[A run of items]
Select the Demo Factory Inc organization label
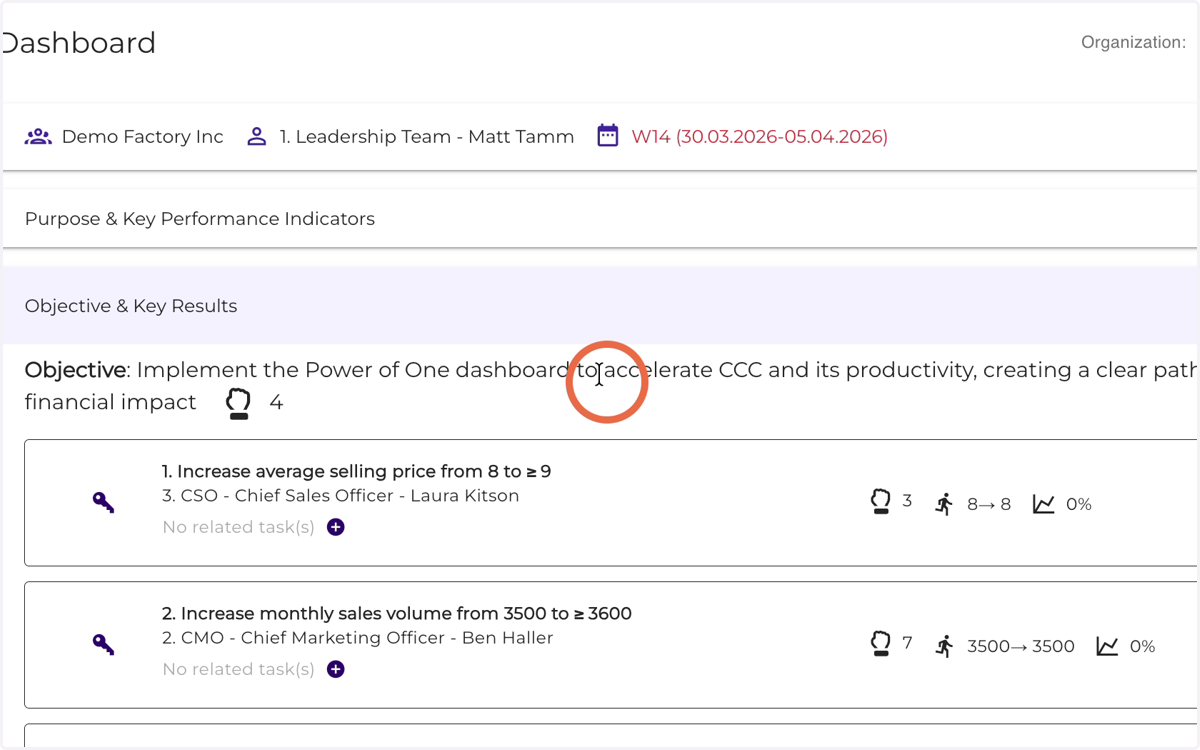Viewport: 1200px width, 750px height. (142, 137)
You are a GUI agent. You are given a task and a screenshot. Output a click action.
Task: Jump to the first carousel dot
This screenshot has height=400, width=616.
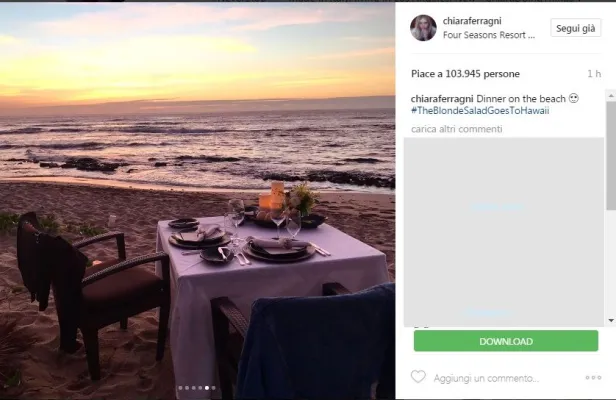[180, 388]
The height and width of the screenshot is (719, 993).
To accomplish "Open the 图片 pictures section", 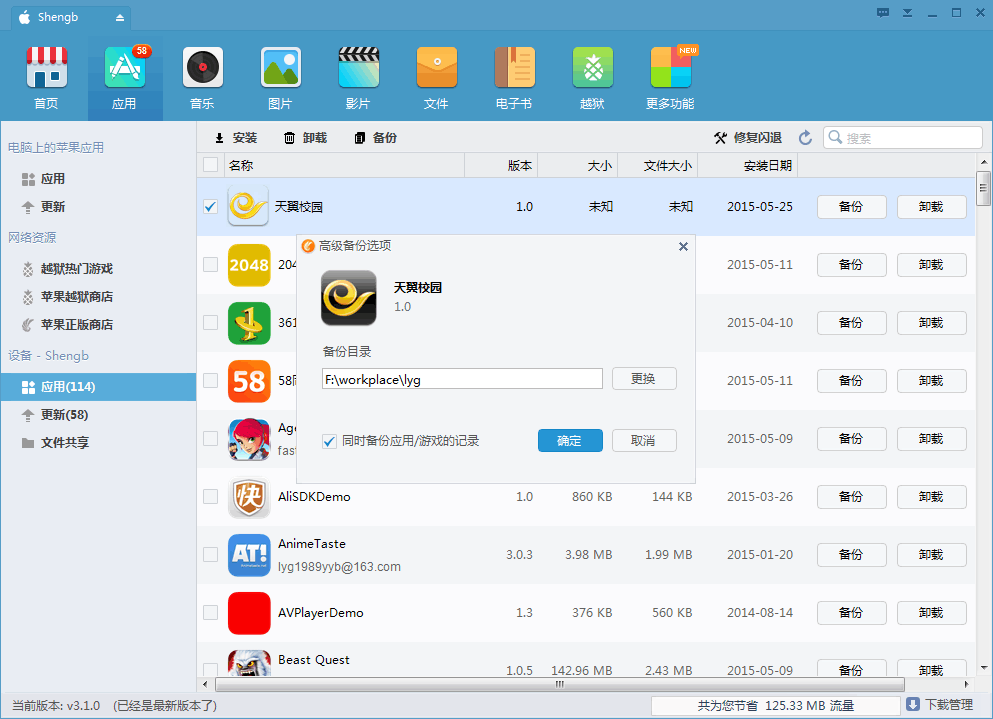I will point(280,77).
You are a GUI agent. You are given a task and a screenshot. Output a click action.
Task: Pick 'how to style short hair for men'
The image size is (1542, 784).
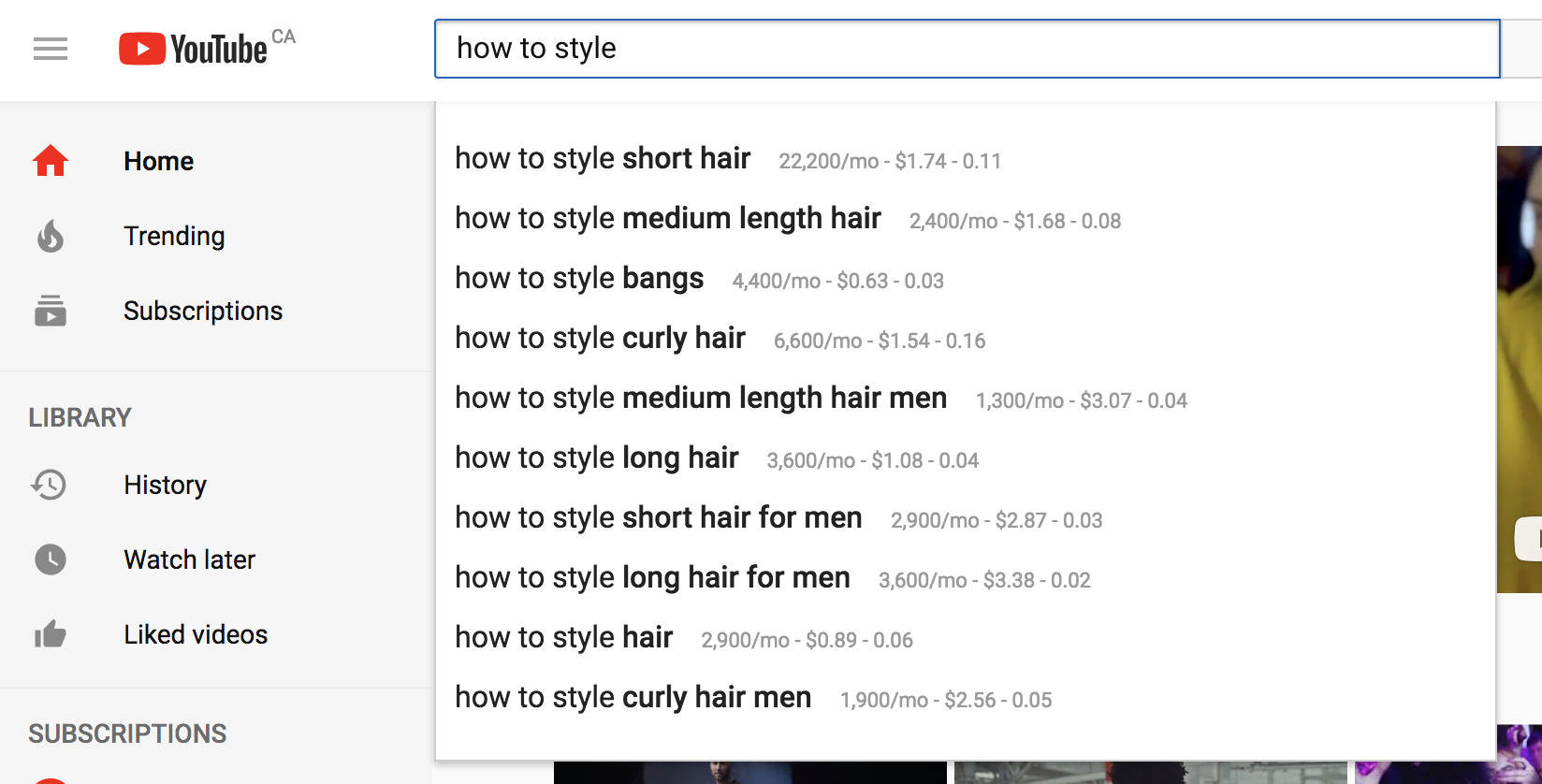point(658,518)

# Task requirements
Please return the items from their first line through the line containing "Viewport: 1200px width, 750px", reproducing them word for word. Leave the pictures out.

# Output
Select the Demo Factory Inc organization label
Viewport: 1200px width, 750px height. (142, 137)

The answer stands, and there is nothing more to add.